求める内容: 以下のすべての行を、空行を除いてMarkdownの表に変換し、列名は「番号」と「内容」とすること。画像は表に含めないこと。

項目が現れる位置についての記載

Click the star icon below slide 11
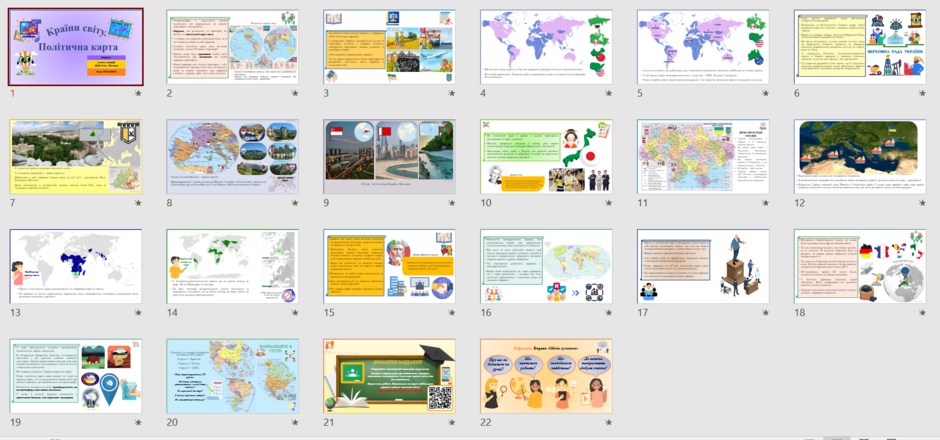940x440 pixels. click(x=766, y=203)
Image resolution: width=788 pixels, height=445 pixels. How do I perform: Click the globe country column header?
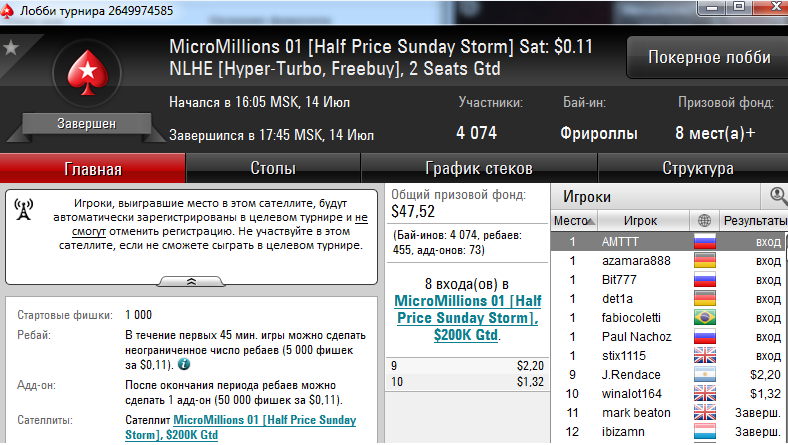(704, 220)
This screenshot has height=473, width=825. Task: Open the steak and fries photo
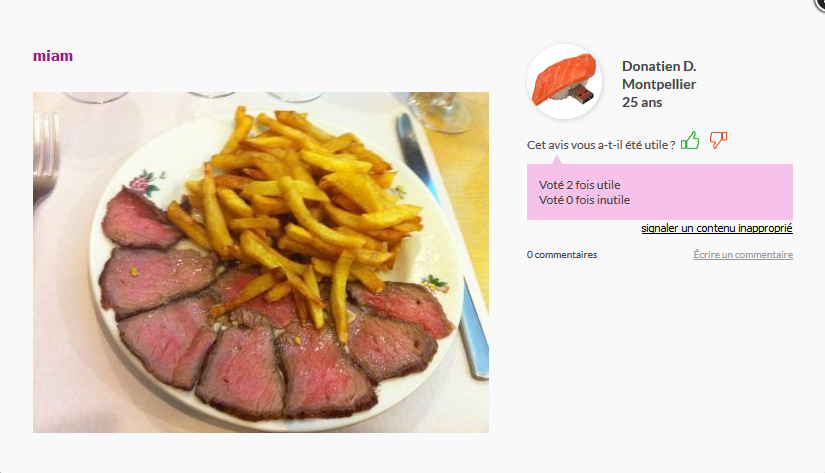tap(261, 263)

出力全文:
| 番号 | 内容 |
|---|---|
| 1 | Click the star icon below slide 11 |
| 2 | 940x440 pixels. click(x=766, y=203) |
| 3 | Image resolution: width=788 pixels, height=445 pixels. How do I perform: Click the globe country column header? |
| 4 | (704, 220) |
| 5 | This screenshot has height=473, width=825. Task: Open the steak and fries photo |
| 6 | tap(261, 263) |